Cyberspace should not be used for warfare


The scriptures teach us that mankind is a fallen creature in dire need of salvation by forces that are infinitely greater and better than it. Whatever faith or creed we profess (or don\’t, as the case might be), we are all keenly aware that mankind is far short of perfection and grace.

This is amply illustrated in the way in which mankind subverts its own best interests and advances, almost without fail, particularly in the technological sphere. Take the story of aviation, for instance.

For centuries and in all cultures and places, mankind wished it could fly like the birds of the air and dreamed about it all the time. Within a few years of the first recorded heavier-than-air manned flight, by the world famous Wright brothers (Orville and Wilbur) on December 17, 1903, at Kill Devil Hills, North Carolina, USA, mankind had weaponised aviation, launching air forces, aerial bombing and machine-gunning.

In four years\’ time, the world will mark the centenary of one of mankind\’s most dubious distinctions – World War I, the first planet-scale conflict in history. It was also the first man-made mega death event, killing at least 16 million and wounding 21 million; a total of 37 million casualties and decimating a generation of young men in Britain and mainland Europe.

A great part of that murder and mayhem was facilitated by the weaponisation of aviation.

Almost a century later, mankind made three other truly great inventions – the personal computer, the mobile phone and the Internet, in that order over the space of a decade.

When these three were converged, including in various handheld devices such as smart phones and iPads, the human race suddenly had the greatest repository of knowledge and data ever compiled and an unprecedented generator of wealth.

As the Third Millennium progresses and the Internet becomes refined to many times its early powers and capabilities, it will take mankind to places we have yet to dream of or yearn for. The Internet and the fourth dimension that it has brought forth in barely two decades – cyberspace – were built on communities of trust, mutuality and resilience.
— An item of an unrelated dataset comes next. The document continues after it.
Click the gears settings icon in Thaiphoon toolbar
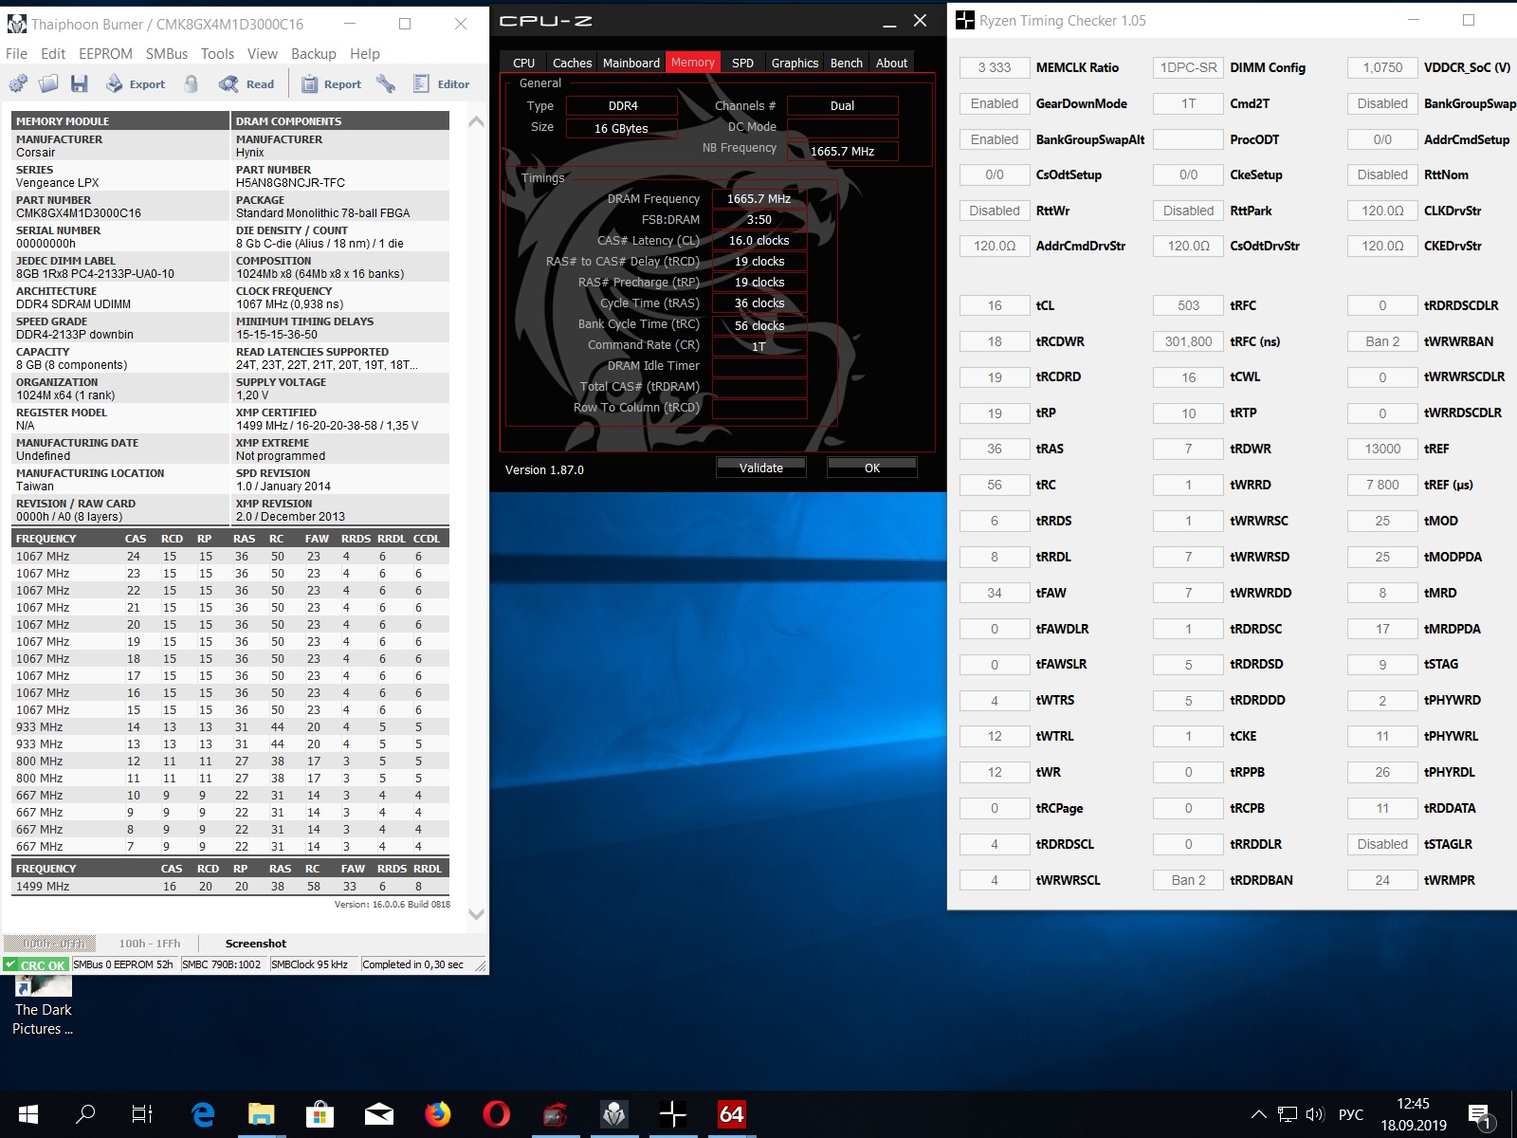Screen dimensions: 1517x1138 click(18, 84)
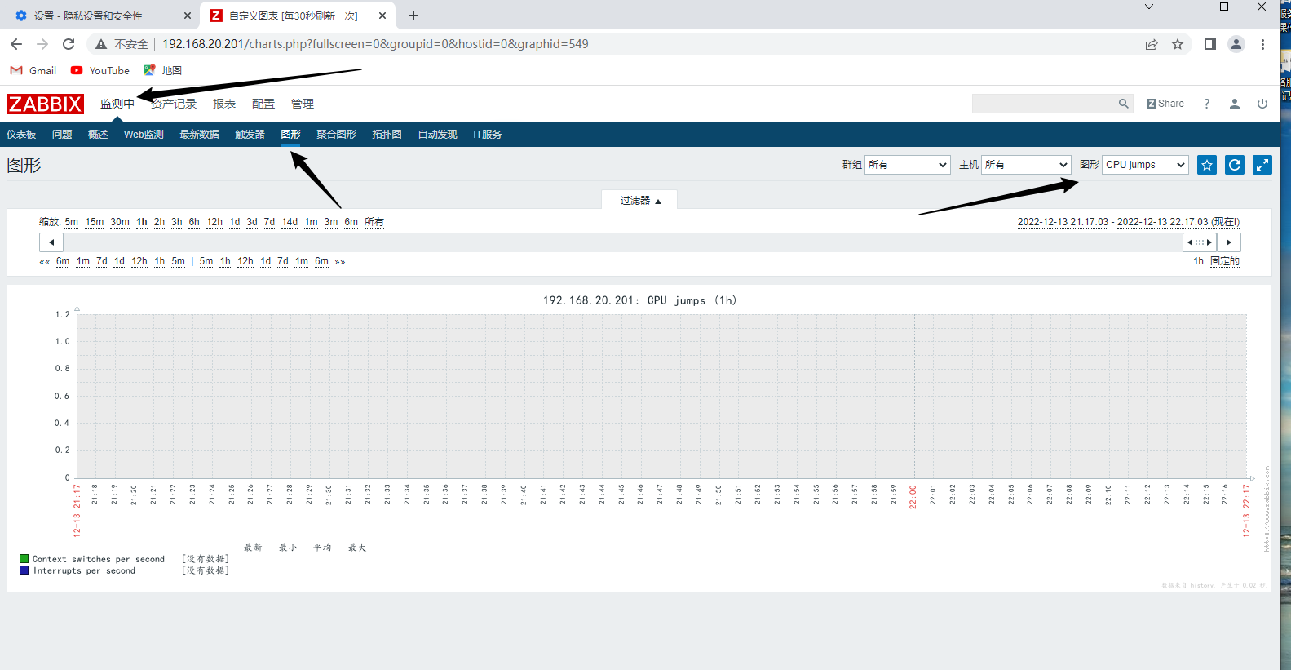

But it is now becoming clear that it was not built with maximum security in mind. Perhaps it is even the case that such security is neither necessarily desirable nor possible.

As the WikiLeaks case has amply demonstrated, a new kind of world war looms four years before the first centenary after the First World War. And it looms in, of all places, cyberspace. By all accounts, cy¬berspace is becoming weaponised.
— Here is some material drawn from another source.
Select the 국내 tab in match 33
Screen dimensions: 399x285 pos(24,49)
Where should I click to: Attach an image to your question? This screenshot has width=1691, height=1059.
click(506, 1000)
Take the case of the Stuxnet computer virus, on which global TV and online broadcaster Aljazeera reported exclusively in September, saying: "Stuxnet has been described as a new class of computer virus, the most refined piece of malware ever discovered; the world\’s first cyber super-weapon.
It is now the focus of a computer virus conference in Canada and a cyber security drill in the US. Stuxnet is the first known computer worm or virus capable of taking control of entire national industrial infrastructure systems and endangering the well-being of millions.

For instance, it is capable of disabling "the safety systems at a nuclear power plant, contaminating freshwater supplies at a treatment facility, or taking over control of oil or gas pipelines". It could also take over and confuse airport flight control mechanisms both on the ground and aboard aircraft, or ships at sea, including warships and submarines.
Aljazeera revealed that the virus has been detected on many computers in India and Indonesia. And then came the clincher – Stuxnet has also been found in computers in an Iranian nuclear facility! This is truly frightening, indeed heart-stopping.
Among other things, it means that, assuming Iran soon develops a nuclear weapon, mischief-makers, in remote locations far away from Iran, can override the fail-safe systems in the Iranian nuclear programme and bring about a crisis of total international confusion with casualties being counted in the mega death leagues before sanity prevails again.

Must every discovery that we make as a race and which has the capacity to bring about the greatest happiness to the greatest number of people on this planet have to be turned into aggressive warfare purpose?

Shakespeare was spot-on when he made Mark Antony say, in Act 3, scene 11 of Julius Caesar: "The evil that men do lives after them; The good is oft interred with their bones".  The other face of Infowar was provided this year by Julian Paul Assange and his whistle-blower website WikiLeaks, which twice severely embarrassed the Barack Obama administration (and many other regimes around the world), by spilling military, diplomatic and intelligence secrets onto the Internet.

Like the shadowy creators of the Stuxnet virus, Assange and WikiLeaks are also basically computer hackers, invading other people\’s systems and harvesting sensitive information and data.  I completely agree with the German newspaper Der Spiegel\’s characterisation of Assange\’s activities as the "hacker ethic", blurring the thin but crucial line between opening up information in ways both good and bad.

WikiLeaks raised profound questions about freedom of expression, information openness, access to data, transparency and technology that will not be resolved at any time soon.

WikiLeaks\’s website came under a barrage of hacking attacks, some of them almost certainly the work of intelligence and other government agencies, again a species of war waged in cyberspace.
This is why militarising cyberspace will soon be recognised and condemned for what it is – an abhorrent abomination and the first digital crime against humanity that might spell a death knell to mankind in the twinkling of an eye.

The writer is the Director of Information and Public Communications of the Republic of Kenya.